**EXERCISE DESCRIPTION**
Print the line containing "Task: Select Afrikaans from the language list" and every line after it exactly as written, through the end of the records.

Stored data entries:
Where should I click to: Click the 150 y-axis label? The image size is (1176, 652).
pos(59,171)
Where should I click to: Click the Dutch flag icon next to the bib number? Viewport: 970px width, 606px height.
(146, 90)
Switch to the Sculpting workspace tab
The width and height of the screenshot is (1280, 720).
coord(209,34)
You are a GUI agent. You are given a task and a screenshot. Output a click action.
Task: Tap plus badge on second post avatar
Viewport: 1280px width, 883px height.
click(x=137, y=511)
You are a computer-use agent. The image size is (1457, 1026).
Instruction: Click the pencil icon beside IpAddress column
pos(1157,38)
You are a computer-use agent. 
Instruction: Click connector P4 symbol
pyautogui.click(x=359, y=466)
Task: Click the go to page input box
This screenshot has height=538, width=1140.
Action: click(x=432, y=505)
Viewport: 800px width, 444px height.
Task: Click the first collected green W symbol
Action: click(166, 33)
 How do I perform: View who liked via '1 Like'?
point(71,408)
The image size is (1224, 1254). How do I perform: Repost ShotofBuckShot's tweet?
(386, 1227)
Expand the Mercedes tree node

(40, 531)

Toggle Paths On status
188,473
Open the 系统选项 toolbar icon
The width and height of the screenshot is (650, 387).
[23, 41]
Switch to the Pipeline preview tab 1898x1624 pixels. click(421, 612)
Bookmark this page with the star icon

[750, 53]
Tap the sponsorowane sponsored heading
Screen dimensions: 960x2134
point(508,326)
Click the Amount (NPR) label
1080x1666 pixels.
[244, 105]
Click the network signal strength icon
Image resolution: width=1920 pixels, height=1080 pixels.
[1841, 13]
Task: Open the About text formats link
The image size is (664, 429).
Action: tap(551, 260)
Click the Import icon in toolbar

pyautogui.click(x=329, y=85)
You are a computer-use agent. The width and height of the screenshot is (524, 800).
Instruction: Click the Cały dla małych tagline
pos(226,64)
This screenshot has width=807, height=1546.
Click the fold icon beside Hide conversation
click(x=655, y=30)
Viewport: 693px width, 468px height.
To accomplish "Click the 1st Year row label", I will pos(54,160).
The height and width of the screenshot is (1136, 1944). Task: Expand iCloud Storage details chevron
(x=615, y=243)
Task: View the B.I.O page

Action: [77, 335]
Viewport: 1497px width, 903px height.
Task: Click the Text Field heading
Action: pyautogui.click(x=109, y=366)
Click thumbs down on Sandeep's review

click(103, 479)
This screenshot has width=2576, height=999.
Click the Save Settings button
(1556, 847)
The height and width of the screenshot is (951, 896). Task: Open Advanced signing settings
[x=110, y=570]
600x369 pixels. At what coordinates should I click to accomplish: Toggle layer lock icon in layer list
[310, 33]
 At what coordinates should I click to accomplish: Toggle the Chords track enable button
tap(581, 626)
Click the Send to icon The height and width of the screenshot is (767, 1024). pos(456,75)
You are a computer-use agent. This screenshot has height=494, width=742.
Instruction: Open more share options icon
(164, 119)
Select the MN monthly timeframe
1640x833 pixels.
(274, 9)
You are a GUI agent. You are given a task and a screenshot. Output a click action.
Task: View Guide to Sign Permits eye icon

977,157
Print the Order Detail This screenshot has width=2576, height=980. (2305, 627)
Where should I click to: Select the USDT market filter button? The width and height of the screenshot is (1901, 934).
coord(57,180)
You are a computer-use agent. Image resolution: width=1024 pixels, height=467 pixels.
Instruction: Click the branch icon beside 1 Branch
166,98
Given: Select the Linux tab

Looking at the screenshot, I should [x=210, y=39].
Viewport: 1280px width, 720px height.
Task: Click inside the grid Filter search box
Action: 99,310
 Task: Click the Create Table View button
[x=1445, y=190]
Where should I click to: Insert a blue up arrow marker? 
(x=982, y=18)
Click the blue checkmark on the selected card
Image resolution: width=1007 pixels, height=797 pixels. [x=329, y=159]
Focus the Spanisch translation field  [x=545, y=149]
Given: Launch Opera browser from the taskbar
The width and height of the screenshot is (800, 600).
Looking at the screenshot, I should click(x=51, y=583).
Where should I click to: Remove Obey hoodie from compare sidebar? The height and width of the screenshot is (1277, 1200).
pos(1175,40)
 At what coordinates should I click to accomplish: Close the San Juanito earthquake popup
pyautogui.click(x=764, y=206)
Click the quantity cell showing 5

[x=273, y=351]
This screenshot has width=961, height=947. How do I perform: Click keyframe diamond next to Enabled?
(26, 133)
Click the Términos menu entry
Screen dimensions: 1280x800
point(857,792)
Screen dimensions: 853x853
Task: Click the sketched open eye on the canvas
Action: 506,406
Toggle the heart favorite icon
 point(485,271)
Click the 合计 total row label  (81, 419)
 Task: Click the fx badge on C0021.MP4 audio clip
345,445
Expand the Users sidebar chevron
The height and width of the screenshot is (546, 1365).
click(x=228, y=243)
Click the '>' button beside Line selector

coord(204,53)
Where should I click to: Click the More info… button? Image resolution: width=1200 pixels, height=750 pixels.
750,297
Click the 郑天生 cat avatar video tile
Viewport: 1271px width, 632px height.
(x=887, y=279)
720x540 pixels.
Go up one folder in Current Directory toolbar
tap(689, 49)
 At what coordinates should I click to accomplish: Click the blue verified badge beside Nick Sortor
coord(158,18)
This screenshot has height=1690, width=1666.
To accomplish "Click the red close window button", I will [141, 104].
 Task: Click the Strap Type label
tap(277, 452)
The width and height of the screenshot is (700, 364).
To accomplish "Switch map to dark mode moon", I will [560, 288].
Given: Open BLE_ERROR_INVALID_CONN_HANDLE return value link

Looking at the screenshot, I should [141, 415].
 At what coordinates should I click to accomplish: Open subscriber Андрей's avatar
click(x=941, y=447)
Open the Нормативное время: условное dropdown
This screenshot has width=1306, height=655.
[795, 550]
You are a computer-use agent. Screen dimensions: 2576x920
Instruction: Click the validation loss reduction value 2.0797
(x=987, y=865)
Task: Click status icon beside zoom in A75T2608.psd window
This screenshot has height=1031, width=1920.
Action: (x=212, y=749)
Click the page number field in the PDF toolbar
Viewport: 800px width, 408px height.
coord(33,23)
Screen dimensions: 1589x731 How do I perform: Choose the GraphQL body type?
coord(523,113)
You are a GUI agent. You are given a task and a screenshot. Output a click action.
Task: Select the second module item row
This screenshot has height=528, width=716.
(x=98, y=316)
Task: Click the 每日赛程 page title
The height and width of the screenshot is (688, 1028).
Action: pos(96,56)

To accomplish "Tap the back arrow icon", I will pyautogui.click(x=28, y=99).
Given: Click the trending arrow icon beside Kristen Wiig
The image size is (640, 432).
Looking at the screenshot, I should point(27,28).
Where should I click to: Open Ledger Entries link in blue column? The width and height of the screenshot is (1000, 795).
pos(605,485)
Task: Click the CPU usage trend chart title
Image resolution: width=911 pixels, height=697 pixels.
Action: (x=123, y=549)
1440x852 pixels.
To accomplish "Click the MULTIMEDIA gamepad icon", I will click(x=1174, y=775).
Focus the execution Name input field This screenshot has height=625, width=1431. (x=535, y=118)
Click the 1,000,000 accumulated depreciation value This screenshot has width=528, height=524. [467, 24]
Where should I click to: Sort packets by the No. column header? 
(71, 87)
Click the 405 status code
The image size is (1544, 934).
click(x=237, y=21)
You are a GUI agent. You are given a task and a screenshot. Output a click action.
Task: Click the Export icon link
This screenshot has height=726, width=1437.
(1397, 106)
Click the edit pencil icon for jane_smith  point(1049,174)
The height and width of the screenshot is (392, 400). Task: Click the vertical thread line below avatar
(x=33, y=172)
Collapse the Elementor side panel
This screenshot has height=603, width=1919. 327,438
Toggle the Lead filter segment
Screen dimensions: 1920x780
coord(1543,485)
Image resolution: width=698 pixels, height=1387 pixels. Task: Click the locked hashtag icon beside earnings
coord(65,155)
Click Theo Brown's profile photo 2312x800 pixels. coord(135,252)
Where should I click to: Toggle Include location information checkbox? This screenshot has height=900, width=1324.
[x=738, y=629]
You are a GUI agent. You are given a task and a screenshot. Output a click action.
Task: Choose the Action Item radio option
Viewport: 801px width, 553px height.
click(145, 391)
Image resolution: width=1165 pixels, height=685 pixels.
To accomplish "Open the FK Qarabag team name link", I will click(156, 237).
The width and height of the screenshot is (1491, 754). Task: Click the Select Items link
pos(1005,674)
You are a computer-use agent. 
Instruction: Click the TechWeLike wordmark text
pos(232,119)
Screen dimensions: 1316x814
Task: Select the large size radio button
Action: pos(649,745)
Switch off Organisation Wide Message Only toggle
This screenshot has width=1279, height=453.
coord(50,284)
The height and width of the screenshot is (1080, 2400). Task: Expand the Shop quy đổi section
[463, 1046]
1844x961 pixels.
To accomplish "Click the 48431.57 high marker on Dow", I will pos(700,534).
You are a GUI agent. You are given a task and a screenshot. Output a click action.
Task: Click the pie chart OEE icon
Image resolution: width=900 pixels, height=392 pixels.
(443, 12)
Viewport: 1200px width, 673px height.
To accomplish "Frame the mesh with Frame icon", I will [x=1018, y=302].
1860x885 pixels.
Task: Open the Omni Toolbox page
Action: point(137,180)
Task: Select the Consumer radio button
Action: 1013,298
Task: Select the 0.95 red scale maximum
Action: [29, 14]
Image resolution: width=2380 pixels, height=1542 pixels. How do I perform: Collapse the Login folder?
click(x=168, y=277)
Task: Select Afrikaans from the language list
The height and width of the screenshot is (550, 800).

**ANSWER FOR THIS EXERCISE**
Task: Select Afrikaans from the language list
The height and width of the screenshot is (550, 800).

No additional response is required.